What you are asked to do:
Within the entries below, count the lines that hold the string "will" and give only that number.

Dataset entries
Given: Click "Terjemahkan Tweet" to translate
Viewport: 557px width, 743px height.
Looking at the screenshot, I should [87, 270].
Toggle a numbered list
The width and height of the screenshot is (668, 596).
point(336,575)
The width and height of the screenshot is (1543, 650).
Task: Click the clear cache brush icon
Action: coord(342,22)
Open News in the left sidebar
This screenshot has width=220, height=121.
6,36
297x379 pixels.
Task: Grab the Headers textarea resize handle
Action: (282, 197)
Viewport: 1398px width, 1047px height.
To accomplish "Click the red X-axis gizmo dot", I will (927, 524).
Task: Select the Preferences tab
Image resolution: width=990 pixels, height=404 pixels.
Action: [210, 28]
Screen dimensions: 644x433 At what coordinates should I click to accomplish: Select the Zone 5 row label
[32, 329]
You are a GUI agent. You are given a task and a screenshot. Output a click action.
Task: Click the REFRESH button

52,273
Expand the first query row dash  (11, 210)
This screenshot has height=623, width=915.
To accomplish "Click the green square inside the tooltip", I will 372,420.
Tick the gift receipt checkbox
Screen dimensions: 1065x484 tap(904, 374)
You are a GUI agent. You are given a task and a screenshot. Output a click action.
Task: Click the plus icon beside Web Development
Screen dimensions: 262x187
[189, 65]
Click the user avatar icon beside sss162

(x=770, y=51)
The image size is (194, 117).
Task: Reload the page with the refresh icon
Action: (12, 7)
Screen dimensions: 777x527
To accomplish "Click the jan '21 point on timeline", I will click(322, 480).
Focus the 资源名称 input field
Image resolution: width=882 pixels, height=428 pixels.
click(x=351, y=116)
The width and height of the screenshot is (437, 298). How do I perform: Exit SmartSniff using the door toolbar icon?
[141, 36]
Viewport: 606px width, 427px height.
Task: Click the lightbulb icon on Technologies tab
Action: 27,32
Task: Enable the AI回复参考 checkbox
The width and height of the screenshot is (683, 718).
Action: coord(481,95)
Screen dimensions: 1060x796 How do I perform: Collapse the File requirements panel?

Problem solution:
3